On June 18, 1937, SWOC filed unfair labor practice charges against Republic Steel for its actions in the Little Steel strike. On April 8, 1938, the NLRB ruled against Republic Steel, ordering the company to reinstate all but 11 strikers on the grounds that the company's "brutal acts of violence" had prompted the union violence. It also ordered Republic Steel to lay off all the replacement workers it had hired. Republic Steel President Tom M. Girdler denounced the decision in a lengthy interview on the front-page of The New York Times the next day, and declared he would not obey it.

Republic Steel filed a suit in federal court on April 18 to have the NLRB's order overturned. The second Morgan decision was issued on April 25, 1938. On May 16, 1938, the NLRB filed a writ of prohibition and writ of mandamus with the U.S. Supreme Court to have the petition quashed, since the agency was considering withdrawing its decision in light of the Morgan decisions.

==Decision==

===Majority ruling===
Associate Justice Owen Roberts wrote the decision for the majority, joined by Chief Justice Charles Evans Hughes and Associate Justices Louis Brandeis, Hugo Black, and Stanley Forman Reed.

Roberts held that filing and serving a petition are not enough to complete a filing with the court of appeals regarding NLRB enforcement actions, and that a transcript of the Board's proceedings also must be filed. If the transcript has not been filed, the NLRB (not the court of appeals) retains the power to withdraw the decision, and the court has no authority to force it to file the transcript. Failure to file the transcript does not deny the petitioner of due process. A writ of prohibition and writ of mandamus, Roberts concluded, were appropriate remedies if the NLRB decided to withdraw its decision before it had filed the transcript.

===Dissent===
Associate Justice Pierce Butler dissented, joined by Associate Justice James Clark McReynolds.

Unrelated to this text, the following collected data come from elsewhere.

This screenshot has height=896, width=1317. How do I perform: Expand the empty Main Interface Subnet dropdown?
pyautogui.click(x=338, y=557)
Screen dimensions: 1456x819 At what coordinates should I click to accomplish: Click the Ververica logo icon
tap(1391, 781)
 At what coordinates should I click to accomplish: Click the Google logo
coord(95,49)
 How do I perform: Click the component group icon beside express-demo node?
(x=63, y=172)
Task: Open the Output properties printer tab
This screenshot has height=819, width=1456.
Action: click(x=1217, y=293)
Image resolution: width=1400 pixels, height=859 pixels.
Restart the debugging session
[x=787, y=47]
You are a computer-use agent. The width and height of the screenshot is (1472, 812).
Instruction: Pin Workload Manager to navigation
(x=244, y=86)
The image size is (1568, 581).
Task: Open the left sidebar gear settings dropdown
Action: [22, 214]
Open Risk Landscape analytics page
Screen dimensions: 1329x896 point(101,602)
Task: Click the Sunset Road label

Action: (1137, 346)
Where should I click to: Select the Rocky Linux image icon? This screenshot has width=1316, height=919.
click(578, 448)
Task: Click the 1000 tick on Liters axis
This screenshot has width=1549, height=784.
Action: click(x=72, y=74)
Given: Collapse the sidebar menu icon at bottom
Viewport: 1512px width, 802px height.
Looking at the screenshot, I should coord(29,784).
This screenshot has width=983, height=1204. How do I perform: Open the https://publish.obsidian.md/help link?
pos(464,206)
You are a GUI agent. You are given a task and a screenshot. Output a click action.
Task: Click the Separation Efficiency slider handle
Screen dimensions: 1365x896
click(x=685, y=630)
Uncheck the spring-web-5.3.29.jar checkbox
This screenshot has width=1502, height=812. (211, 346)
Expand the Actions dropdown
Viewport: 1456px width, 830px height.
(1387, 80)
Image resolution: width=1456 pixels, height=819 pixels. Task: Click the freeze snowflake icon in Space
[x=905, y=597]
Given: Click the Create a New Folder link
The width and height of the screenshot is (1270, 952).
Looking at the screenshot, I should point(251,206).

Relying on In re New York & Porto Rico Steamship Co., 155 U.S. 523 (1895) and Ex Parte Chicago, Rock Island & Pacific Railway Company, 255 U.S. 273 (1921), Butler held that writs of prohibition and mandamus were appropriate only when the lower court had no jurisdiction to hear a case. The majority's ruling was flawed, he said, because it would allow the NLRB to avoid judicial review of its orders simply by not filing transcripts. Butler would have refused the writs.

==Bibliography==
- Gross, James A. The Reshaping of the National Labor Relations Board: National Labor Policy in Transition, 1937-1947. Albany, N.Y.: State University of New York Press, 1981.
- "Girdler Sees Bias in NLRB Decision." New York Times. April 11, 1938.